ABOUT THIS TASK: Word for word, retype each record shown below.
------------
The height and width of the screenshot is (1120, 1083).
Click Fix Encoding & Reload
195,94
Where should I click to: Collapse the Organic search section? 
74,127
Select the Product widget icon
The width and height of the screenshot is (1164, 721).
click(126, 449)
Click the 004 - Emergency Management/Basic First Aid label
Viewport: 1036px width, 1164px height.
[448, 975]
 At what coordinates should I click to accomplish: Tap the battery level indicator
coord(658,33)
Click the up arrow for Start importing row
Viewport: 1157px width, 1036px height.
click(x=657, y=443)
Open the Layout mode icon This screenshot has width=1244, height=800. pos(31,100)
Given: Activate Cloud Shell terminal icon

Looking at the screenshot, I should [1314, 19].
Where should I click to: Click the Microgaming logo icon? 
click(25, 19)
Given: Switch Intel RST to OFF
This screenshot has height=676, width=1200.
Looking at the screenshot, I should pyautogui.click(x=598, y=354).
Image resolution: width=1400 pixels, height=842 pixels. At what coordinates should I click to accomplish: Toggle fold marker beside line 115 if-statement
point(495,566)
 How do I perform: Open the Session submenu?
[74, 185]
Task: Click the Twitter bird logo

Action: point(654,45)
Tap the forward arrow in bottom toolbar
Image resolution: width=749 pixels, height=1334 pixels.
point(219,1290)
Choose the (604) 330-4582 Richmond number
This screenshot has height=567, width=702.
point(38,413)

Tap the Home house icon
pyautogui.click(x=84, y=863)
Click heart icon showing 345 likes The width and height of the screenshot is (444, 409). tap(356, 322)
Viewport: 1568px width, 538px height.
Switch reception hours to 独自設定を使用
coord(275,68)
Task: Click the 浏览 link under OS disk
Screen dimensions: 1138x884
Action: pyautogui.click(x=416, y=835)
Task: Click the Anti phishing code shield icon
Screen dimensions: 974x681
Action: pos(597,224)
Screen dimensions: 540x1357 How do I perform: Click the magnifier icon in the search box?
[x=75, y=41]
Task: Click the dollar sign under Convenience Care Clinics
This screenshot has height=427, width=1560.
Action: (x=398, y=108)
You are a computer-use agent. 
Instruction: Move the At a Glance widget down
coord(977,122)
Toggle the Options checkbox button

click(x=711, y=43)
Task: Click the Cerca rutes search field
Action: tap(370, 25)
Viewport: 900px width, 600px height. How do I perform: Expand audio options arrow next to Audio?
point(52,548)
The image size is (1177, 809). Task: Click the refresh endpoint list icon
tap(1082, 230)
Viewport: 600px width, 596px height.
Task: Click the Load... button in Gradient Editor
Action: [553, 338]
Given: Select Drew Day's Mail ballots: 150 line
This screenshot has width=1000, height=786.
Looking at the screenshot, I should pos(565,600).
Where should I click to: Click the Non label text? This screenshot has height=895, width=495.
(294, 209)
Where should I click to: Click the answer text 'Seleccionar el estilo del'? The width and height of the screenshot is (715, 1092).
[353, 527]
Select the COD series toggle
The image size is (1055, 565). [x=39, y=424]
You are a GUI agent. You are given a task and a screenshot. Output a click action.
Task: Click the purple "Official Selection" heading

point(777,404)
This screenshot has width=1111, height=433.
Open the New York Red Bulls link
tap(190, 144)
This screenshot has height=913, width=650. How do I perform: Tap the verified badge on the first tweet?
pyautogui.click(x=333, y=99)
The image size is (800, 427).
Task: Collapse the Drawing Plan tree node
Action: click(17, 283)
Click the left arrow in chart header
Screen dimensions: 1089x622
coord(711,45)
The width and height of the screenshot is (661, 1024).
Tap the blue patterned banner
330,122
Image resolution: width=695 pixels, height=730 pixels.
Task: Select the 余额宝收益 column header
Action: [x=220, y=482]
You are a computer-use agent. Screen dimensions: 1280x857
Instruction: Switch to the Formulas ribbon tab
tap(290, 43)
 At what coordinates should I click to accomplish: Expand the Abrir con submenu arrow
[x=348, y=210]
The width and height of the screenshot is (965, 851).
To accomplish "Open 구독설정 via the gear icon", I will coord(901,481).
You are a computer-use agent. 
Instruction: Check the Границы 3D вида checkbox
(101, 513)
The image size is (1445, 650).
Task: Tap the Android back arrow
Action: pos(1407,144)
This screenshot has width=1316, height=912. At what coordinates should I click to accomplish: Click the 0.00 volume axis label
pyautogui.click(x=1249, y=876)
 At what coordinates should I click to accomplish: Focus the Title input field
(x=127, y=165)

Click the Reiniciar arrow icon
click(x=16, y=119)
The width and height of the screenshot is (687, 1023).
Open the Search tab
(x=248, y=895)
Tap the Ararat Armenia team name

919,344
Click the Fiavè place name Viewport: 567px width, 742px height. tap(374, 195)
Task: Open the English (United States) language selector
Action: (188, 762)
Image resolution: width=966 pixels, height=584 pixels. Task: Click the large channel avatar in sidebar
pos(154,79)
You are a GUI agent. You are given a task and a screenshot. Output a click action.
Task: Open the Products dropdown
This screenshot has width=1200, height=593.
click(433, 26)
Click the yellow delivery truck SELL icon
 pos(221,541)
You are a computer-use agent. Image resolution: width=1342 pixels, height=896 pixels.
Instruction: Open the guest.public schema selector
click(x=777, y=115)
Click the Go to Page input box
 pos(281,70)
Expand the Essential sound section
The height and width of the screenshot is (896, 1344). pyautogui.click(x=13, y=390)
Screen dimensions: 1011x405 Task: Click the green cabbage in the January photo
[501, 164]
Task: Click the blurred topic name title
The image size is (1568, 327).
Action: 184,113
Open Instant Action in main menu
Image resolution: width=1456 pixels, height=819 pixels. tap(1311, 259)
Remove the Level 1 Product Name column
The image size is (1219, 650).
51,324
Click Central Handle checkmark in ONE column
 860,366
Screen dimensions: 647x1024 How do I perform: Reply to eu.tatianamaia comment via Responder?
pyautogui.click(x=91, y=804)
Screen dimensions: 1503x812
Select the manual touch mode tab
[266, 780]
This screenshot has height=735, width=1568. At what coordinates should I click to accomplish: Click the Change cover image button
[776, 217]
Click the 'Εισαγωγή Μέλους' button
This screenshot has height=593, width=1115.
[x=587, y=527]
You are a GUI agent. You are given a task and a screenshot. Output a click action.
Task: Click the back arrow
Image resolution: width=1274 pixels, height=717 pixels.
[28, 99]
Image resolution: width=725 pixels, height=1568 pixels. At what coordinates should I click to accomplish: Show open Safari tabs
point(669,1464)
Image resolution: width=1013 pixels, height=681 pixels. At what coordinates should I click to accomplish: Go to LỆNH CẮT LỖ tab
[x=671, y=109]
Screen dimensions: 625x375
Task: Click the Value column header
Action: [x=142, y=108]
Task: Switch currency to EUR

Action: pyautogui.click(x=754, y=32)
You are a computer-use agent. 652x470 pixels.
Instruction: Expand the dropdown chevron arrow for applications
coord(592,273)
------------
ANSWER BELOW:
The height and width of the screenshot is (1120, 1083).
Click Fix Encoding & Reload
195,94
Where should I click to: Collapse the Organic search section? 
74,127
Select the Product widget icon
The width and height of the screenshot is (1164, 721).
click(126, 449)
Click the 004 - Emergency Management/Basic First Aid label
Viewport: 1036px width, 1164px height.
[448, 975]
 At what coordinates should I click to accomplish: Tap the battery level indicator
coord(658,33)
Click the up arrow for Start importing row
Viewport: 1157px width, 1036px height.
click(x=657, y=443)
Open the Layout mode icon This screenshot has width=1244, height=800. pos(31,100)
Given: Activate Cloud Shell terminal icon

Looking at the screenshot, I should [1314, 19].
Where should I click to: Click the Microgaming logo icon? 
click(25, 19)
Given: Switch Intel RST to OFF
This screenshot has height=676, width=1200.
Looking at the screenshot, I should pyautogui.click(x=598, y=354).
Image resolution: width=1400 pixels, height=842 pixels. At what coordinates should I click to accomplish: Toggle fold marker beside line 115 if-statement
point(495,566)
 How do I perform: Open the Session submenu?
[74, 185]
Task: Click the Twitter bird logo

Action: point(654,45)
Tap the forward arrow in bottom toolbar
Image resolution: width=749 pixels, height=1334 pixels.
point(219,1290)
Choose the (604) 330-4582 Richmond number
This screenshot has height=567, width=702.
point(38,413)

Tap the Home house icon
pyautogui.click(x=84, y=863)
Click heart icon showing 345 likes The width and height of the screenshot is (444, 409). tap(356, 322)
Viewport: 1568px width, 538px height.
Switch reception hours to 独自設定を使用
coord(275,68)
Task: Click the 浏览 link under OS disk
Screen dimensions: 1138x884
Action: pyautogui.click(x=416, y=835)
Task: Click the Anti phishing code shield icon
Screen dimensions: 974x681
Action: pos(597,224)
Screen dimensions: 540x1357 How do I perform: Click the magnifier icon in the search box?
[x=75, y=41]
Task: Click the dollar sign under Convenience Care Clinics
This screenshot has height=427, width=1560.
Action: (x=398, y=108)
You are a computer-use agent. 
Instruction: Move the At a Glance widget down
coord(977,122)
Toggle the Options checkbox button

click(x=711, y=43)
Task: Click the Cerca rutes search field
Action: tap(370, 25)
Viewport: 900px width, 600px height. How do I perform: Expand audio options arrow next to Audio?
point(52,548)
The image size is (1177, 809). Task: Click the refresh endpoint list icon
tap(1082, 230)
Viewport: 600px width, 596px height.
Task: Click the Load... button in Gradient Editor
Action: [553, 338]
Given: Select Drew Day's Mail ballots: 150 line
This screenshot has width=1000, height=786.
Looking at the screenshot, I should pos(565,600).
Where should I click to: Click the Non label text? This screenshot has height=895, width=495.
(294, 209)
Where should I click to: Click the answer text 'Seleccionar el estilo del'? The width and height of the screenshot is (715, 1092).
[353, 527]
Select the COD series toggle
The image size is (1055, 565). [x=39, y=424]
You are a GUI agent. You are given a task and a screenshot. Output a click action.
Task: Click the purple "Official Selection" heading

point(777,404)
This screenshot has width=1111, height=433.
Open the New York Red Bulls link
tap(190, 144)
This screenshot has height=913, width=650. How do I perform: Tap the verified badge on the first tweet?
pyautogui.click(x=333, y=99)
The image size is (800, 427).
Task: Collapse the Drawing Plan tree node
Action: click(17, 283)
Click the left arrow in chart header
Screen dimensions: 1089x622
coord(711,45)
The width and height of the screenshot is (661, 1024).
Tap the blue patterned banner
330,122
Image resolution: width=695 pixels, height=730 pixels.
Task: Select the 余额宝收益 column header
Action: [x=220, y=482]
You are a computer-use agent. Screen dimensions: 1280x857
Instruction: Switch to the Formulas ribbon tab
tap(290, 43)
 At what coordinates should I click to accomplish: Expand the Abrir con submenu arrow
[x=348, y=210]
The width and height of the screenshot is (965, 851).
To accomplish "Open 구독설정 via the gear icon", I will coord(901,481).
You are a computer-use agent. 
Instruction: Check the Границы 3D вида checkbox
(101, 513)
The image size is (1445, 650).
Task: Tap the Android back arrow
Action: pos(1407,144)
This screenshot has width=1316, height=912. At what coordinates should I click to accomplish: Click the 0.00 volume axis label
pyautogui.click(x=1249, y=876)
 At what coordinates should I click to accomplish: Focus the Title input field
(x=127, y=165)

Click the Reiniciar arrow icon
click(x=16, y=119)
The width and height of the screenshot is (687, 1023).
Open the Search tab
(x=248, y=895)
Tap the Ararat Armenia team name

919,344
Click the Fiavè place name Viewport: 567px width, 742px height. tap(374, 195)
Task: Open the English (United States) language selector
Action: (188, 762)
Image resolution: width=966 pixels, height=584 pixels. Task: Click the large channel avatar in sidebar
pos(154,79)
You are a GUI agent. You are given a task and a screenshot. Output a click action.
Task: Open the Products dropdown
This screenshot has width=1200, height=593.
click(433, 26)
Click the yellow delivery truck SELL icon
 pos(221,541)
You are a computer-use agent. Image resolution: width=1342 pixels, height=896 pixels.
Instruction: Open the guest.public schema selector
click(x=777, y=115)
Click the Go to Page input box
 pos(281,70)
Expand the Essential sound section
The height and width of the screenshot is (896, 1344). pyautogui.click(x=13, y=390)
Screen dimensions: 1011x405 Task: Click the green cabbage in the January photo
[501, 164]
Task: Click the blurred topic name title
The image size is (1568, 327).
Action: 184,113
Open Instant Action in main menu
Image resolution: width=1456 pixels, height=819 pixels. tap(1311, 259)
Remove the Level 1 Product Name column
The image size is (1219, 650).
51,324
Click Central Handle checkmark in ONE column
 860,366
Screen dimensions: 647x1024 How do I perform: Reply to eu.tatianamaia comment via Responder?
pyautogui.click(x=91, y=804)
Screen dimensions: 1503x812
Select the manual touch mode tab
[266, 780]
This screenshot has height=735, width=1568. At what coordinates should I click to accomplish: Click the Change cover image button
[776, 217]
Click the 'Εισαγωγή Μέλους' button
This screenshot has height=593, width=1115.
[x=587, y=527]
You are a GUI agent. You are given a task and a screenshot. Output a click action.
Task: Click the back arrow
Image resolution: width=1274 pixels, height=717 pixels.
[28, 99]
Image resolution: width=725 pixels, height=1568 pixels. At what coordinates should I click to accomplish: Show open Safari tabs
point(669,1464)
Image resolution: width=1013 pixels, height=681 pixels. At what coordinates should I click to accomplish: Go to LỆNH CẮT LỖ tab
[x=671, y=109]
Screen dimensions: 625x375
Task: Click the Value column header
Action: [x=142, y=108]
Task: Switch currency to EUR

Action: pyautogui.click(x=754, y=32)
You are a computer-use agent. 652x470 pixels.
Instruction: Expand the dropdown chevron arrow for applications
coord(592,273)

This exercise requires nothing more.